I’ve had a hard time finding anything online where people talk about symptoms of celiac and how to deal with them – this is most likely because there are lots of different symptoms and it affects people in different ways. I consider myself relatively lucky to be diagnosed as many people go through years of problems before finding an answer. In retrospect, I can think back to many times that were most likely caused by gluten.
This time, this “flare up” shall we call it, has been the worst. I got sick while we were on vacation in the Dominican over Christmas and although the worst of it went away in 24 hours, the stomach ache didn’t seem to go away. A week into the new year and it got worse. That’s when I started going to the doctor. I thought I caught something in the DR – h-pylori. My stomach hurt, a burning, throbbing, and sometimes stabbing pain. It got worse when I ate. It felt better when I laid down flat. It hurt more when I laid on my side. It was debilitating. I’ve missed work. I’ve worked lying flat on my back, in my bed. I had to take an extension on the last class of my degree… it sucked.
As for dealing with the symptoms – this is only my first experience, but I think the only answer is clean eating and patience.

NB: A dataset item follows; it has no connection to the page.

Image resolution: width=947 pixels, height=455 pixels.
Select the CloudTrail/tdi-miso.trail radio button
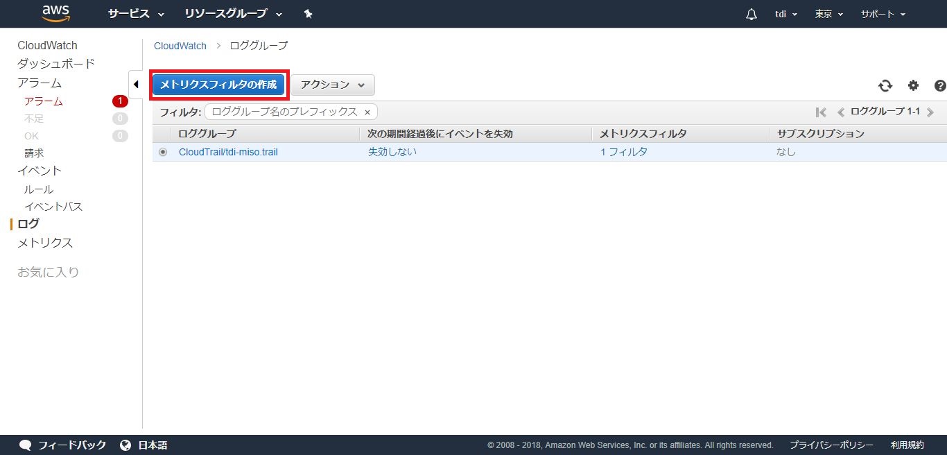163,153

The doctor prescribed me different medicines over the past six weeks of pain. At first, because we thought I caught something in the DR I took five days of antibiotics. I think that made it worse! The stomach pain got progressively worse, not to mention other lower down things I won’t go into detail about. I was back to the doctor weekly. Next was acid-blockers and a referral to a gastroenterologist for a scope and biopsy thinking we were dealing with h-pylori – and more blood tests, including one for celiac disease.
When I heard the positive results for celiac disease I was shocked. But not really surprised. I’ve had unexplained stomach aches for years. I assumed stress was the cause, and a weak immune system caused by mono at 22, but now that I know I can see the connection – I’ve had celiac disease for years, and this was just the culmination of years of damage to my small intestine.
It has been three weeks since the positive blood test. From there I had to wait a week and a half with the odd orders to not change my diet too much, even though it’s what was making me sick, because it would change the biopsy results if I removed the gluten before the test. It has been almost two weeks since the scope, and one week since the confirmation that yes, I do have celiac disease and I’m finally starting to feel better – a little every day. I was impatient though and wanted the doctor to give me something to deal with the pain. He gave me a stronger acid blocker and I had a BAD reaction – severe abdominal pain, racing hard, difficulty breathing and dizziness. I made the conscious decision that day that “FOOD IS MY MEDICINE” – the only cure is a clean diet. I stopped taking both the acid blockers and anti-spasm medicines and have focused on eating small amounts frequently throughout the day, tracking the calories on Myfitnesspal to get to 1200 calories a day as dictated by the doc.
I’ve been frustrated about what I can and can’t eat, but I can FEEL it making a difference. It does take a lot of work and planning and an open mind, but I can’t wait to feel better than I have in years.